Fé em meio à dor
Se Deus existe, por que sofremos?
Sofrimentos são difíceis de entender. Uma bala perdida que atinge fatalmente uma criança, um bêbado dirigindo que bate em outro carro matando os ocupantes, um acidente que produz tetraplegia. Em casos assim, é inevitável não se perguntar: onde estava Deus?
Apesar de a indagação ser totalmente compreensiva, o amadurecimento nos leva a enxergar a dor de modo diferente, como se ela não fosse uma inimiga, mas, ao contrário, como se ela estivesse nos ajudando ao emitir um sinal. A dor não existe para ser evitada a qualquer custo porque, na verdade, ela serve de proteção.
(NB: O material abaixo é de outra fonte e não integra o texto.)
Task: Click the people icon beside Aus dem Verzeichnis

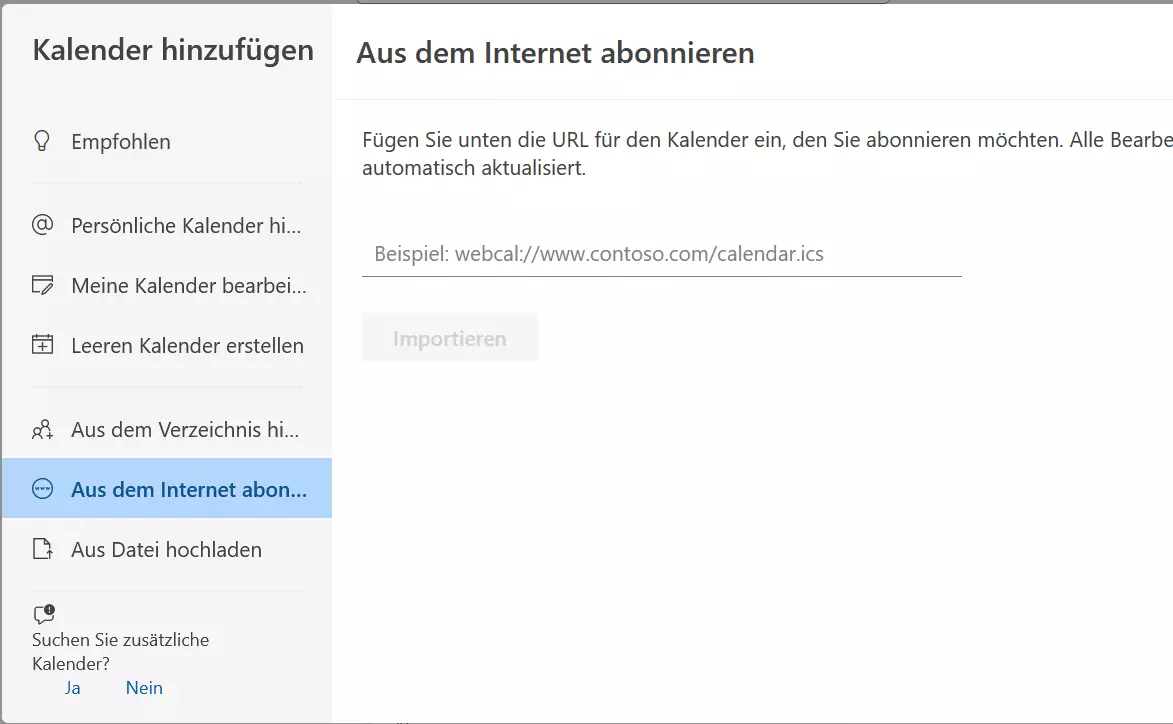Action: (x=41, y=429)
Sem dor nos machucaríamos muito mais, mas é ela quem nos avisa a hora de parar, de analisar sua fonte, e talvez mudar coisas no estilo de vida para que o sofrimento vá embora ou seja diminuído.
Forte não é quem não sente dor, medo, ansiedade ou tristeza. Forte é quem experimenta as emoções desagradáveis, dolorosas, e ainda assim não pega um caminho destrutivo, como os dos vícios ou até o do suicídio. É nas horas mais difíceis que entendemos o valor da prática da fé.
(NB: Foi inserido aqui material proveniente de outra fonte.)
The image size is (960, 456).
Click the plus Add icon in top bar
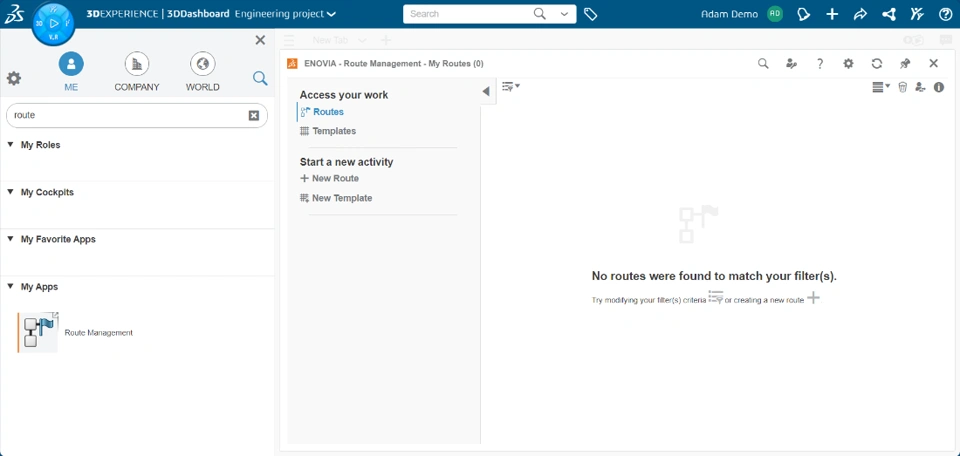(x=832, y=14)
Mas a grande questão da vida religiosa é entender que o fato de crermos em Deus não elimina todas as dúvidas nem nos priva de todos os sofrimentos, pois por vezes a vida pode fugir do controle. Aceitar que coisas ruins também acontecem para as pessoas que buscam o bem é um grande passo para o crescimento pessoal e aprendizado quanto à dor.
Dor por todo lado?
Já reparou que até a natureza sofre? Os animais adoecem, as folhas das árvores morrem e caem, as pragas devastam plantações. Onde está a solução?
E quanto a nós? Por que Deus não responde nossas orações de modo prático? Por que quando precisamos tomar uma decisão, Ele não nos dá uma resposta clara, e temos que seguir, decidir, escolher, ter fé? O psicólogo e psicanalista Rollo May escreveu: “A existência nunca é automática” (“Existential Psychotherapy”, livreto Roche, p. 13, 1975). O desafio é dar passos no escuro, na indecisão, e mesmo assim crer que Deus está ali, nos ajudando.
Você pode ter pensamentos errados quanto ao sofrimento, atribuindo o mesmo a Deus ou achando que com Ele não haverá dor. Não consigo crer que Deus mande doenças sobre as pessoas e, portanto, o sofrimento. Por isso, também não tenho o direito de ficar do lado de quem está sofrendo e dizer: “Esta é a vontade de Deus” ou “você deve ter feito alguma coisa errada para merecer um castigo assim”.
Sofrer também não tem que ver com falta de espiritualidade, assim como a espiritualidade não garante sucesso na vida. Mas em qualquer uma das situações, a dor pode agir como um bom teste de fidelidade ao que se crê.
O sofrimento, por pior que seja, é capaz de nos transformar positivamente. Ele pode ser uma ferramenta para ajudar você a desenvolver qualidades. Deus nem sempre para nos privará da dor, mas muitas vezes a usará em benefício do nosso desenvolvimento.
Onde Deus está?
Onde Deus está quando a dor chega? Bem, Ele pode estar em qualquer lugar: no coração, nos ajudando a mudar o mal em bem. Ele pode tirar o bem do mal, mas não causa o mal na esperança de produzir o bem.
Quem sofre tem duas escolhas: deixar a raiva tomar conta, indo em desespero contra Deus, ou aceitar (o que é diferente de concordar) a provação como uma oportunidade de amadurecimento.
Em meio à dor:
• Olhe para cima;
• Não conte com sentimentos para crer. Fé não é sentimento.
• Se seu sofrimento é fruto de erro seu, se arrependa, peça perdão e não mais o repita.
• Lembre-se de que o mais importante não é saber o porquê do sofrimento, mas como reagir a ele.
• O sofrimento serve para revelar à nossa consciência defeitos de caráter que precisam ser modificados.